ＣＡＲ－Ｔ細胞の製造における、請求項６～１３のいずれか一項に記載の抗体若しくはそのフラグメント、請求項１４に記載の核酸分子、請求項１５に記載のベクター、請求項１６に記載の宿主細胞、請求項１７に記載の医薬組成物、及び／又は請求項１８に記載のコンジュゲート若しくは融合タンパク質の使用。
癌を予防及び／又は治療する方法であって、請求項６～１３のいずれか一項に記載の抗体若しくはそのフラグメント、請求項１４に記載の核酸分子、請求項１５に記載のベクター、請求項１６に記載の宿主細胞、請求項１７に記載の医薬組成物、及び／又は請求項１８に記載のコンジュゲート若しくは融合タンパク質と、任意に他の薬物又は手段とを、それを必要とする被験体に投与することを含む、方法。

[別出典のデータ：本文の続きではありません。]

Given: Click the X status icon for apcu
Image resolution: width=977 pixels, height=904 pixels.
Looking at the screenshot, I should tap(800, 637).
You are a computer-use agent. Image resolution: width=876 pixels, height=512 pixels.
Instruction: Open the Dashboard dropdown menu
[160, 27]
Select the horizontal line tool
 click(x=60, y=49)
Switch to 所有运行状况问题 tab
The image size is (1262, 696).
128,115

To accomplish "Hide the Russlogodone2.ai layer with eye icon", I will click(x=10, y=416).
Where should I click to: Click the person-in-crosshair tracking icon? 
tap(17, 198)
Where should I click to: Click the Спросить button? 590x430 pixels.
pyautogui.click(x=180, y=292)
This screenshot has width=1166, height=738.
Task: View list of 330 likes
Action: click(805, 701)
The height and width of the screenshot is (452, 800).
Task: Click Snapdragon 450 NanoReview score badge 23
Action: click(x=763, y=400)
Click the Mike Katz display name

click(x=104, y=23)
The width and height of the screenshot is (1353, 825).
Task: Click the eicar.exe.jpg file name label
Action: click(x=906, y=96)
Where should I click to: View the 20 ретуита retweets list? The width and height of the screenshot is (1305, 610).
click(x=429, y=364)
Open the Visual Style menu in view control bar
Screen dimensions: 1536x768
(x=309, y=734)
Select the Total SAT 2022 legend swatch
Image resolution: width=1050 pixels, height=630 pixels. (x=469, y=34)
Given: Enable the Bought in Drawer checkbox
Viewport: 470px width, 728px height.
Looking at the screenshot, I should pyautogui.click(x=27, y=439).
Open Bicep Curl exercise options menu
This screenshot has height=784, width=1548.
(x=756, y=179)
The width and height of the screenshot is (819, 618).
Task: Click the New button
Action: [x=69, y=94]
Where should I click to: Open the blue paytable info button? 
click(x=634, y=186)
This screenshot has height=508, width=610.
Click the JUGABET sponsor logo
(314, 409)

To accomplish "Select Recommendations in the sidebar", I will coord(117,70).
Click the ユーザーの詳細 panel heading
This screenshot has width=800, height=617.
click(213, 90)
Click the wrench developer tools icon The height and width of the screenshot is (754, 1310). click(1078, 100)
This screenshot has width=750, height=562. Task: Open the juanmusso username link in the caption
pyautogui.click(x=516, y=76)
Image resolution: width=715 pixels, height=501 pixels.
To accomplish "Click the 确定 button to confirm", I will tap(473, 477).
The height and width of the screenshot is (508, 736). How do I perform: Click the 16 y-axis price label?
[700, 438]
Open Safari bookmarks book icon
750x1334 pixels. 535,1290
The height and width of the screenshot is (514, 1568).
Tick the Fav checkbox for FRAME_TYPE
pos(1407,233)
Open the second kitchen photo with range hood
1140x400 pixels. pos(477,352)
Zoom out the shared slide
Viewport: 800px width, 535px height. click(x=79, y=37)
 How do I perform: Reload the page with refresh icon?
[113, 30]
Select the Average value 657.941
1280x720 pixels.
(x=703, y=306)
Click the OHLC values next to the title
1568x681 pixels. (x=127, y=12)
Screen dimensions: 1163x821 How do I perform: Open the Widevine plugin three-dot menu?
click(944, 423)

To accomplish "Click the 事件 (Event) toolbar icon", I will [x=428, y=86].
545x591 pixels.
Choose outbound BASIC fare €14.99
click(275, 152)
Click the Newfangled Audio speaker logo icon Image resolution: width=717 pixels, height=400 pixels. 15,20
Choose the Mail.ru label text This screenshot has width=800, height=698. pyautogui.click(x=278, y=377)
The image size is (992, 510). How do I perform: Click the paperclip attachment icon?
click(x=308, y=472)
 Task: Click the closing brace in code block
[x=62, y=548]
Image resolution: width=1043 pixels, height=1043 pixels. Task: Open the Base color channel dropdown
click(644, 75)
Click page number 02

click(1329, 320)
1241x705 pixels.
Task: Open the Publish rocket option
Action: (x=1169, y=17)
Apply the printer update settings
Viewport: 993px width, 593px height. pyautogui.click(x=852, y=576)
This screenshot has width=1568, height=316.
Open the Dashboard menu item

癌を診断する方法であって、請求項６～１３のいずれか一項に記載の抗体若しくはそのフラグメント、請求項１４に記載の核酸分子、請求項１５に記載のベクター、請求項１６に記載の宿主細胞、請求項１７に記載の医薬組成物、及び／又は請求項１８に記載のコンジュゲート若しくは融合タンパク質を、被験体に由来する試料と接触させることを含む、方法。